CASSOU Paul

Par Jean-Claude Paul-Dejean

Né le 1er août 1881 à Maspe-Lialonquère-Juillacq (Basses-Pyrénées, Pyrénées-Atlantiques), mort le 26 janvier 1957 ; instituteur ; militant socialiste, syndicaliste, coopérateur.

Fils d’instituteur, instituteur lui-même, à Bayonne puis à Pau, Paul Cassou fut, pendant l’entre-deux-guerres, une des personnalités marquantes du mouvement socialiste, syndicaliste et coopérateur.

Il avait adhéré au Parti socialiste SFIO en 1906 ; après 1920, il aida à reconstituer lentement la fédération des Basses-Pyrénées ; secrétaire de la section de Pau, il fut membre du bureau fédéral et trésorier inamovible jusqu’en 1939. Il représenta son parti à de nombreuses consultations électorales :
- en 1929, aux élections municipales de Pau où, figurant sur une liste homogène, il obtint 800 voix, soit 13 % des suffrages exprimés ;
- en 1931, aux élections pour le conseil général (Pau-est) ; 989 voix, soit 21 % des suffrages exprimés ;
- en 1934, dans le même canton, pour le conseil d’arrondissement : 793 voix, soit 18 % des suffrages exprimés ;
- aux élections législatives de 1928 dans la 2e circonscription de Pau : 385 voix, soit 3 % des suffrages exprimés (il se désista pour un républicain de gauche, Boué) et de 1932 dans la 1re circonscription de Pau : 680 voix, soit 5 % des suffrages exprimés.

De 1910 à 1913, Paul Cassou avait été le secrétaire de l’Amicale des instituteurs des Basses-Pyrénées ; lorsqu’elle se transforma en organisation syndicale, il en devint le secrétaire ; à ce titre, il fut secrétaire adjoint de l’Union locale des syndicats confédérés de Pau (1 515 adhérents) en 1930.

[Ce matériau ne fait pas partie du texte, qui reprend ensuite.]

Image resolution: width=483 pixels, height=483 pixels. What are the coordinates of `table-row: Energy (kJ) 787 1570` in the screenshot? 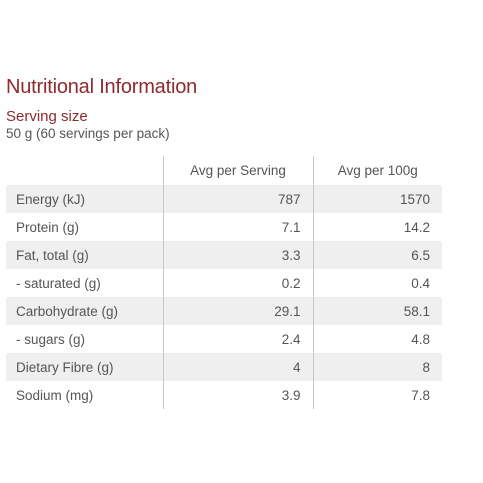 It's located at (224, 199).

Mais son activité militante majeure fut réservée au mouvement coopératif. Dans l’hebdomadaire socialiste Le Travail, il publia des « propos coopératifs ». La coopération était pour Paul Cassou un instrument de progrès social, une « réalisation indéniable d’une vraie démocratie économique », car elle est « un groupement égalitaire qui apparaît tout de suite comme étant essentiellement anti-capitaliste », préparant aussi « des formes commerciales et bancaires plus adaptées à un régime social amélioré ».

Paul Cassou ne fut pas qu’un théoricien de l’idée coopérative : en 1908, il était co-fondateur de « l’Avenir du Travailleur », affilié à la Bourse des coopératives sociales et dont l’existence fut éphémère.
En novembre 1917, il fut un des créateurs de « l’Avenir Palois » dont il fut membre du conseil d’administration, administrateur délégué, enfin président-directeur général. Sous sa direction, cette société coopérative s’agrandit ; elle devint en 1927 « L’Union des coopérateurs du Béarn », en 1957 « L’Union des coopérateurs du Béarn et de la Bigorre ».
Paul Cassou siégea au comité directeur de la Fédération des coopératives de consommation du Sud-ouest et, après 1936, à la Fédération nationale. En juillet 1945, au congrès national, il vota la motion Colin opposée à celle de Boully.

Pour citer cet article :
https://maitron.fr/spip.php?article18914, notice CASSOU Paul par Jean-Claude Paul-Dejean, version mise en ligne le 25 octobre 2008, dernière modification le 19 octobre 2021.

Par Jean-Claude Paul-Dejean

SOURCES : Fonds d’archives J. Gaumont-G. Prache. — Le Travail.Le Coopérateur de France, 4 août 1956, 16 février 1957.